◆ TO DO
Can you rewrite the records below with every "Home" replaced by "Dashboard", leaving everything else unchanged and omitting the pictures?

◆ DATA PROVIDED
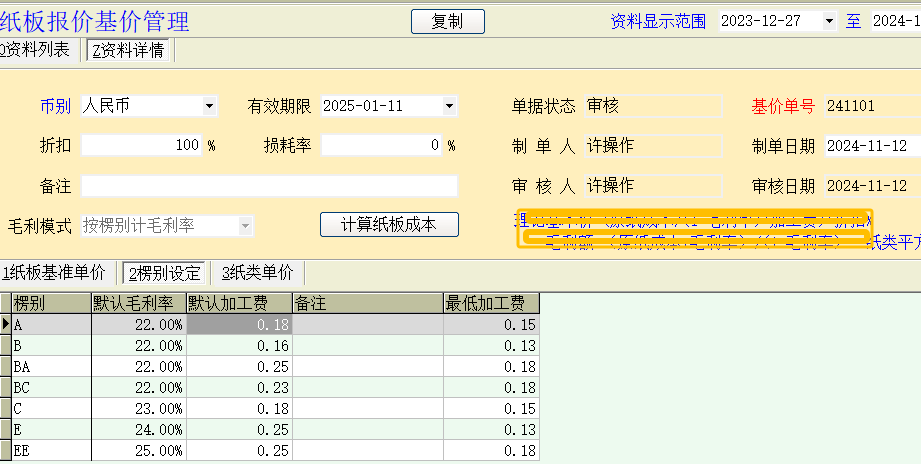Open the 资料详情 tab

(128, 50)
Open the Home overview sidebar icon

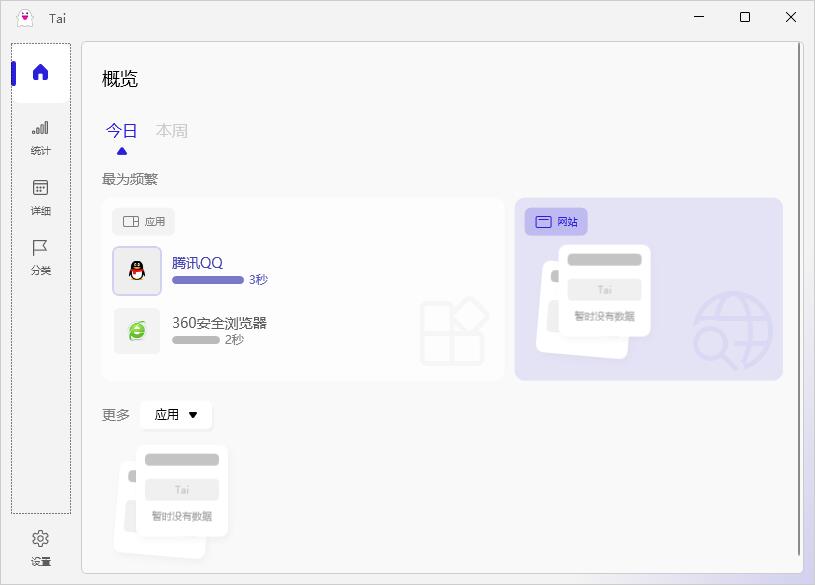coord(40,73)
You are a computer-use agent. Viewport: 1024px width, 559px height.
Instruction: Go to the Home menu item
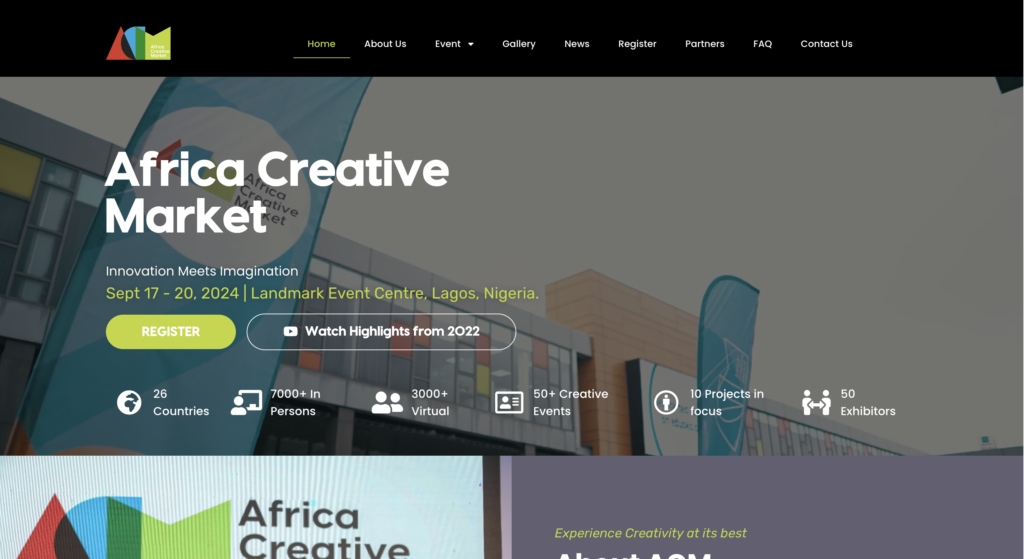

◆ WORKED SOLUTION
Open the 资料详情 tab

(128, 50)
Open the Dashboard overview sidebar icon

coord(40,73)
You are a computer-use agent. Viewport: 1024px width, 559px height.
Instruction: Go to the Dashboard menu item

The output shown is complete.